ADSL issues…

Of course nothing is as easy as it should be, and this is definitely true for installing a DSL connection at home. My previous internet connection was also ADSL, so I thought switching to a new DSL provider would be easy. Yeah sure.

After talking for more than half an hour with the helpdesk, making me go through endless modem settings while I was already convinced it was a line problem, I decided to just open the wall connection to see what is going on there. Apparently every land line (in The Netherlands) has two physical phone lines. Line 1 (red/blue wire pair) and line 2 (orange/white wire pair). The old ADSL connection was configured on line 2, and of course the new one on line 1. No one told me this, so with nothing to lose I decided to switch some wires and move to line 1 (red/blue). This turned out to solve the problem indeed.

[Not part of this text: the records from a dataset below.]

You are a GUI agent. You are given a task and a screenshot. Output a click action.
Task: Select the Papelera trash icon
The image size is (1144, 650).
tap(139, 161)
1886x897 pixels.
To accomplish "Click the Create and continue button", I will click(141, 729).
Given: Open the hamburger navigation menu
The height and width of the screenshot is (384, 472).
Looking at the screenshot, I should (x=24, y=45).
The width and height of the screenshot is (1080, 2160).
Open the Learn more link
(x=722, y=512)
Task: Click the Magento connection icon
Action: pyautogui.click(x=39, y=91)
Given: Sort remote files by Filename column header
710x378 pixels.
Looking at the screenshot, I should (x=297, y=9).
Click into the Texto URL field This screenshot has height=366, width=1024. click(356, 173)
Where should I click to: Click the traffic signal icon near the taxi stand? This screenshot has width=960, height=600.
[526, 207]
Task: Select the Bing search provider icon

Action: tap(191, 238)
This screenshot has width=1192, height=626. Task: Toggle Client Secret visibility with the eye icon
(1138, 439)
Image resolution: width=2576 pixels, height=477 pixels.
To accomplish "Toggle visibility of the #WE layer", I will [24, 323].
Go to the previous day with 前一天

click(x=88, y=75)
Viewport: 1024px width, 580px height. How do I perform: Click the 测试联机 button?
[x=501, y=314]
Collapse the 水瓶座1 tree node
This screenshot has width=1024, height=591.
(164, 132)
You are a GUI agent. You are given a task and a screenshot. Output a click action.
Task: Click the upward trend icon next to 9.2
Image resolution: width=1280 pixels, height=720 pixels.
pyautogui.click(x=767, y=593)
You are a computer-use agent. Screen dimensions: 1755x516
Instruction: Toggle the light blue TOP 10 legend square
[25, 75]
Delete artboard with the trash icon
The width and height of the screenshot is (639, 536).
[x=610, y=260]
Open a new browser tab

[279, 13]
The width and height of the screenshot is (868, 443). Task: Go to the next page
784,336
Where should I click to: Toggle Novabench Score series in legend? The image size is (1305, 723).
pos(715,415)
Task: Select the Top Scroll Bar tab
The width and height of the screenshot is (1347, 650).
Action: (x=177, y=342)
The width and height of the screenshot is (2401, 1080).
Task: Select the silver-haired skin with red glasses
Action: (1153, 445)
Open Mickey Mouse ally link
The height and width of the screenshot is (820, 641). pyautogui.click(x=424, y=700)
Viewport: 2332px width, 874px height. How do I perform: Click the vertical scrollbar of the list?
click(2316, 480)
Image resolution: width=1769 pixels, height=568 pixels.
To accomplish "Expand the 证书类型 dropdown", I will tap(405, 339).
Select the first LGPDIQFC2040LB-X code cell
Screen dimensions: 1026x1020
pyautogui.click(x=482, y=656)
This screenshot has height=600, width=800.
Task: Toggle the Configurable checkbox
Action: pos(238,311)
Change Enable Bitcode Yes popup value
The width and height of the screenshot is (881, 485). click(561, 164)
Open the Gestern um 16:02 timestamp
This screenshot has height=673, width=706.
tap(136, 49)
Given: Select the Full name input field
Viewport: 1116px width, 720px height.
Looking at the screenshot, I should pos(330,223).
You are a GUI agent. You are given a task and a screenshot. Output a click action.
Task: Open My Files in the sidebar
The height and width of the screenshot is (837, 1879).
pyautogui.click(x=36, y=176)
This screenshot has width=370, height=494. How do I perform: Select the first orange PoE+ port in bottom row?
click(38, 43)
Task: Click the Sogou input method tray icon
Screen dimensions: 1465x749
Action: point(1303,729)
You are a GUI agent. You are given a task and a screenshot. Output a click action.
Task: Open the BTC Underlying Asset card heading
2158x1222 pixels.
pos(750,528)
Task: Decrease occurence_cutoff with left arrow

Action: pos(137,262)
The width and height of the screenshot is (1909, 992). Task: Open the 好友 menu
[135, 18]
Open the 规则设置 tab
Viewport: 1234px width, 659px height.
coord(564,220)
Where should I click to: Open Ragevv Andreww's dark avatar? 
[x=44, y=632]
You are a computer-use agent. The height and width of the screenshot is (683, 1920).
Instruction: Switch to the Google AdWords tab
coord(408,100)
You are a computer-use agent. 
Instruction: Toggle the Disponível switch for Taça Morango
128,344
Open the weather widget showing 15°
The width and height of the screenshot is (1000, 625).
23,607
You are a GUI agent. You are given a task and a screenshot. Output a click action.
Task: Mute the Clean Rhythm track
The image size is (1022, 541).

So, finally ADSL again after using 3G for way to long 🙂

POTS wires

The new Fritz!Box works fine, but takes a very long time to get ADSL line sync. The DrayTek Vigor 120 is much faster (I used this one initially to test my line hacking)… Not sure if this will be a problem in the future, but the Fritz!Box wizard was unable to successfully test the Internet connection after setting it up because the line wasn’t synced yet. Waiting another minute solved that.

Very helpful resource (in Dutch) that explains all about the wiring can be found here.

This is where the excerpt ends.